• **What you should do**
Word for word, copy every line of the data.

[Saved entries]

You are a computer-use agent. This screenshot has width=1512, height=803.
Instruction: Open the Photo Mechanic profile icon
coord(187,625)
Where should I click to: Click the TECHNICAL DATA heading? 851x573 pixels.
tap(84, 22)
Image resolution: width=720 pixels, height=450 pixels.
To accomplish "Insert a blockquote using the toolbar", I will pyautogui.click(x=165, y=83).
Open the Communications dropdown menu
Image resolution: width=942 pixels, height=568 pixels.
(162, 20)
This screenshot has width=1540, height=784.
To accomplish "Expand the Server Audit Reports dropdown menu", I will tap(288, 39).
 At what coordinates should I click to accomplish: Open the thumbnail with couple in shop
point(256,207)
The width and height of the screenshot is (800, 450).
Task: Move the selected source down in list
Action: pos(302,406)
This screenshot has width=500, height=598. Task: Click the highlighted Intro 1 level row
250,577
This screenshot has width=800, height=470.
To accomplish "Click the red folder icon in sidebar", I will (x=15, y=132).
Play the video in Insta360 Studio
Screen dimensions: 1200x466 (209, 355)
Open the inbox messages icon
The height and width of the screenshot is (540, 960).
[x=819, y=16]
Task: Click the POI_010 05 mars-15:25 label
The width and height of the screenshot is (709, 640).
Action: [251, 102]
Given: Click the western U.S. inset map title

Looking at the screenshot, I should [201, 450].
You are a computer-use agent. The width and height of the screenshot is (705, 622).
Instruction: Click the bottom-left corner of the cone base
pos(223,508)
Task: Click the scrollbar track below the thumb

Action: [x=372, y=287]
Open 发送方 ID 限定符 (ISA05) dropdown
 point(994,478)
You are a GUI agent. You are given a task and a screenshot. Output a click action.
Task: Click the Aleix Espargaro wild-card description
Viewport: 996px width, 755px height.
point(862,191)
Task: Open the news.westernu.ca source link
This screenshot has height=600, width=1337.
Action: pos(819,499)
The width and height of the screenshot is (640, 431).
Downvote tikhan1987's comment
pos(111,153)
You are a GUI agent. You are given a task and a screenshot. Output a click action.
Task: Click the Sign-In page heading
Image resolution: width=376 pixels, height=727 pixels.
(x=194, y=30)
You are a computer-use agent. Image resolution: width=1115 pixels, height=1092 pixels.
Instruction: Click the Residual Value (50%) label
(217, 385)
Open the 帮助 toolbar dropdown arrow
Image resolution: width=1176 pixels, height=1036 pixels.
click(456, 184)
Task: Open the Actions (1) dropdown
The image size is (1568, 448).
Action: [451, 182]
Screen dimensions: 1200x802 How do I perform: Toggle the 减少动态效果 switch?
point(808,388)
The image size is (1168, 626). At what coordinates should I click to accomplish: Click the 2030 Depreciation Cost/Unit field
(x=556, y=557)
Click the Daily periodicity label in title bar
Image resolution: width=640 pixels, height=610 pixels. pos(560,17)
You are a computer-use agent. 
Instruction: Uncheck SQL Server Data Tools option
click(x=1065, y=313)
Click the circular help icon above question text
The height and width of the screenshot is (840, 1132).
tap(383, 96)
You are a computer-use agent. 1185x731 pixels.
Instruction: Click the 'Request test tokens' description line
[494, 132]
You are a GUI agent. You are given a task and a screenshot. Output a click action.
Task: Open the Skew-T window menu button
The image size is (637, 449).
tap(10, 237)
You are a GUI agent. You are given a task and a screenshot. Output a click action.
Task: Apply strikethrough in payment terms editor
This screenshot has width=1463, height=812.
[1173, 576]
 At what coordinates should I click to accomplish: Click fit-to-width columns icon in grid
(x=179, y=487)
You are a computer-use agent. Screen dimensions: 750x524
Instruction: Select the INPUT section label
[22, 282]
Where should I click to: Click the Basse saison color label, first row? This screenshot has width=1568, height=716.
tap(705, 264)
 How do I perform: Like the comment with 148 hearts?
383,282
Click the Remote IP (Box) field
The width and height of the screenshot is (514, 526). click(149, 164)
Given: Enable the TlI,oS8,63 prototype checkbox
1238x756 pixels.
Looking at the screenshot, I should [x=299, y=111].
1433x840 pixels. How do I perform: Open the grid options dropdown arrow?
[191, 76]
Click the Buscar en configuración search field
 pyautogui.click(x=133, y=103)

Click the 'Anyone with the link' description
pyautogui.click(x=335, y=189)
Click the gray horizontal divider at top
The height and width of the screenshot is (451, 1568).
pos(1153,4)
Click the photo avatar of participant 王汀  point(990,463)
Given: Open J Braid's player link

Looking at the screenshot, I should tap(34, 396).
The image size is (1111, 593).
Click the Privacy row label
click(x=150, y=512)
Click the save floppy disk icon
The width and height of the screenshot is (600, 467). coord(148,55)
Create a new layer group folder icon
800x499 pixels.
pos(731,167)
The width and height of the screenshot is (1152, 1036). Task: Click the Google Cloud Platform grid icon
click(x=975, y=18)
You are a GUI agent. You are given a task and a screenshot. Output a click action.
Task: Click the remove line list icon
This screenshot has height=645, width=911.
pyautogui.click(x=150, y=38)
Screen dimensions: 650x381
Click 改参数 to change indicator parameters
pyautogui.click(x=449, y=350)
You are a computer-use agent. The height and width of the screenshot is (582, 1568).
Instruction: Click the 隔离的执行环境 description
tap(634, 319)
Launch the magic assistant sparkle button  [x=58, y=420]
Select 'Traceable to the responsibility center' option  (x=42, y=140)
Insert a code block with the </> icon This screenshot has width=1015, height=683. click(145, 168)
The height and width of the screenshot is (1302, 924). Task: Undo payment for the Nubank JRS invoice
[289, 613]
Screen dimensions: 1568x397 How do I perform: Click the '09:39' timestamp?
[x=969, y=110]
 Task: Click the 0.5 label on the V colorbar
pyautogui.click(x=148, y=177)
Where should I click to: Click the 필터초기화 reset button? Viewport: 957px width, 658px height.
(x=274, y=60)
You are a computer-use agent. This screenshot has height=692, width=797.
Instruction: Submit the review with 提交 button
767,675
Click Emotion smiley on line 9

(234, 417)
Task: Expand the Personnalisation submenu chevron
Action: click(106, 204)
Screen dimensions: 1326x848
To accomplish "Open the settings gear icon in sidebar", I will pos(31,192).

• **Answer**
You are a computer-use agent. This screenshot has width=1512, height=803.
Instruction: Open the Photo Mechanic profile icon
coord(187,625)
Where should I click to: Click the TECHNICAL DATA heading? 851x573 pixels.
tap(84, 22)
Image resolution: width=720 pixels, height=450 pixels.
To accomplish "Insert a blockquote using the toolbar", I will pyautogui.click(x=165, y=83).
Open the Communications dropdown menu
Image resolution: width=942 pixels, height=568 pixels.
(162, 20)
This screenshot has width=1540, height=784.
To accomplish "Expand the Server Audit Reports dropdown menu", I will tap(288, 39).
 At what coordinates should I click to accomplish: Open the thumbnail with couple in shop
point(256,207)
The width and height of the screenshot is (800, 450).
Task: Move the selected source down in list
Action: pos(302,406)
This screenshot has width=500, height=598. Task: Click the highlighted Intro 1 level row
250,577
This screenshot has width=800, height=470.
To accomplish "Click the red folder icon in sidebar", I will (x=15, y=132).
Play the video in Insta360 Studio
Screen dimensions: 1200x466 (209, 355)
Open the inbox messages icon
The height and width of the screenshot is (540, 960).
[x=819, y=16]
Task: Click the POI_010 05 mars-15:25 label
The width and height of the screenshot is (709, 640).
Action: [251, 102]
Given: Click the western U.S. inset map title

Looking at the screenshot, I should [201, 450].
You are a computer-use agent. The width and height of the screenshot is (705, 622).
Instruction: Click the bottom-left corner of the cone base
pos(223,508)
Task: Click the scrollbar track below the thumb

Action: [x=372, y=287]
Open 发送方 ID 限定符 (ISA05) dropdown
 point(994,478)
You are a GUI agent. You are given a task and a screenshot. Output a click action.
Task: Click the Aleix Espargaro wild-card description
Viewport: 996px width, 755px height.
point(862,191)
Task: Open the news.westernu.ca source link
This screenshot has height=600, width=1337.
Action: pos(819,499)
The width and height of the screenshot is (640, 431).
Downvote tikhan1987's comment
pos(111,153)
You are a GUI agent. You are given a task and a screenshot. Output a click action.
Task: Click the Sign-In page heading
Image resolution: width=376 pixels, height=727 pixels.
(x=194, y=30)
You are a computer-use agent. Image resolution: width=1115 pixels, height=1092 pixels.
Instruction: Click the Residual Value (50%) label
(217, 385)
Open the 帮助 toolbar dropdown arrow
Image resolution: width=1176 pixels, height=1036 pixels.
click(456, 184)
Task: Open the Actions (1) dropdown
The image size is (1568, 448).
Action: [451, 182]
Screen dimensions: 1200x802 How do I perform: Toggle the 减少动态效果 switch?
point(808,388)
The image size is (1168, 626). At what coordinates should I click to accomplish: Click the 2030 Depreciation Cost/Unit field
(x=556, y=557)
Click the Daily periodicity label in title bar
Image resolution: width=640 pixels, height=610 pixels. pos(560,17)
You are a computer-use agent. 
Instruction: Uncheck SQL Server Data Tools option
click(x=1065, y=313)
Click the circular help icon above question text
The height and width of the screenshot is (840, 1132).
tap(383, 96)
You are a computer-use agent. 1185x731 pixels.
Instruction: Click the 'Request test tokens' description line
[494, 132]
You are a GUI agent. You are given a task and a screenshot. Output a click action.
Task: Open the Skew-T window menu button
The image size is (637, 449).
tap(10, 237)
You are a GUI agent. You are given a task and a screenshot. Output a click action.
Task: Apply strikethrough in payment terms editor
This screenshot has width=1463, height=812.
[1173, 576]
 At what coordinates should I click to accomplish: Click fit-to-width columns icon in grid
(x=179, y=487)
You are a computer-use agent. Screen dimensions: 750x524
Instruction: Select the INPUT section label
[22, 282]
Where should I click to: Click the Basse saison color label, first row? This screenshot has width=1568, height=716.
tap(705, 264)
 How do I perform: Like the comment with 148 hearts?
383,282
Click the Remote IP (Box) field
The width and height of the screenshot is (514, 526). click(149, 164)
Given: Enable the TlI,oS8,63 prototype checkbox
1238x756 pixels.
Looking at the screenshot, I should [x=299, y=111].
1433x840 pixels. How do I perform: Open the grid options dropdown arrow?
[191, 76]
Click the Buscar en configuración search field
 pyautogui.click(x=133, y=103)

Click the 'Anyone with the link' description
pyautogui.click(x=335, y=189)
Click the gray horizontal divider at top
The height and width of the screenshot is (451, 1568).
pos(1153,4)
Click the photo avatar of participant 王汀  point(990,463)
Given: Open J Braid's player link

Looking at the screenshot, I should tap(34, 396).
The image size is (1111, 593).
Click the Privacy row label
click(x=150, y=512)
Click the save floppy disk icon
The width and height of the screenshot is (600, 467). coord(148,55)
Create a new layer group folder icon
800x499 pixels.
pos(731,167)
The width and height of the screenshot is (1152, 1036). Task: Click the Google Cloud Platform grid icon
click(x=975, y=18)
You are a GUI agent. You are given a task and a screenshot. Output a click action.
Task: Click the remove line list icon
This screenshot has height=645, width=911.
pyautogui.click(x=150, y=38)
Screen dimensions: 650x381
Click 改参数 to change indicator parameters
pyautogui.click(x=449, y=350)
You are a computer-use agent. The height and width of the screenshot is (582, 1568).
Instruction: Click the 隔离的执行环境 description
tap(634, 319)
Launch the magic assistant sparkle button  [x=58, y=420]
Select 'Traceable to the responsibility center' option  (x=42, y=140)
Insert a code block with the </> icon This screenshot has width=1015, height=683. click(145, 168)
The height and width of the screenshot is (1302, 924). Task: Undo payment for the Nubank JRS invoice
[289, 613]
Screen dimensions: 1568x397 How do I perform: Click the '09:39' timestamp?
[x=969, y=110]
 Task: Click the 0.5 label on the V colorbar
pyautogui.click(x=148, y=177)
Where should I click to: Click the 필터초기화 reset button? Viewport: 957px width, 658px height.
(x=274, y=60)
You are a computer-use agent. This screenshot has height=692, width=797.
Instruction: Submit the review with 提交 button
767,675
Click Emotion smiley on line 9

(234, 417)
Task: Expand the Personnalisation submenu chevron
Action: click(106, 204)
Screen dimensions: 1326x848
To accomplish "Open the settings gear icon in sidebar", I will pos(31,192).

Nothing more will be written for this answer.